Arguing against a general movie effect: I have seen some truly forgettable kids' movies in the theater: Inside Out 2, which I did not like, and another whose name I cannot even conjure up out of the depths. Dog Man I did like, but it would've been just as good at home.

2. What is a movie, anyway?
There is "the scene" of music and dancing that reminded me, in a good way, of MGM musicals and is pretty out of step with how music is filmed nowadays. The best recent uses of dance and music in movies that I've seen are "It's Too Late to Turn Back Now" in BlacKKKlansman and "Silly Games" in Lover's Rock, but even these are more concerned with the sensuous effects of the music itself; there aren't really ideas there, except that to dance and listen to music and be young are all joyful things to be celebrated. The music in Sinners has Ideas, that playing true, good music is a connection to what it means to be human and what it means to be divine, and that there can be a kind of transcendence of space and time in the right moment, and--as someone who has played and listened to music avidly for pretty much his entire life--that seems right to me. In playing music you can, on purpose or inadvertently, produce something much more powerful than you expect. It does, at the right moment, feel like nothing and everything happening at the same time, maybe everything in the world happening, maybe everything that has ever happened or will happen. But then, I freely admit, music does have that power over me--I am already prepared to believe the thing proposed.

But what the scene does is expand, or re-inflate, the vocabulary of what a movie can be, how practical and computer-generated effects can coexist: the music clearly goes hybrid at various points, but the dancers on the floor do have to get out of the way of the people who appear and then disappear. The camera makes some impossible moves but the "oh wait there's more?!" feeling is evoked by camera placement and movement.

And this leads me back to what a movie is.
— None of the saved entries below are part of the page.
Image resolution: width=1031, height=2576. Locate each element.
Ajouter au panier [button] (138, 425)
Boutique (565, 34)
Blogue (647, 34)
A long time ago, my ideal movie was two people talking at each other for 90 minutes (i.e., My Dinner With Andre). And then in the midst of watching Singin' in the Rain for 600 times (not an exaggerated number) I had to make peace with the "Broadway Melody" section being my favorite: it adds nothing to the plot, changes the movie in no way, and stops everything else happening for 15 minutes. And yet: it increases the emotional range of a movie that is mostly trying to be funny and a little mean. (I saw this movie 600 times and no matter how tired I was of it, the early line "they've been together for two weeks but they're still as happy as newlyweds" would always make me cackle.) So also in An American in Paris, so also those musical numbers listed above, so also many elements in movies that do nothing to move the story along.

All of that is to say that I'm now, as often as not, looking for something in a movie that can only be in a movie: not a video game or a tv show or a book.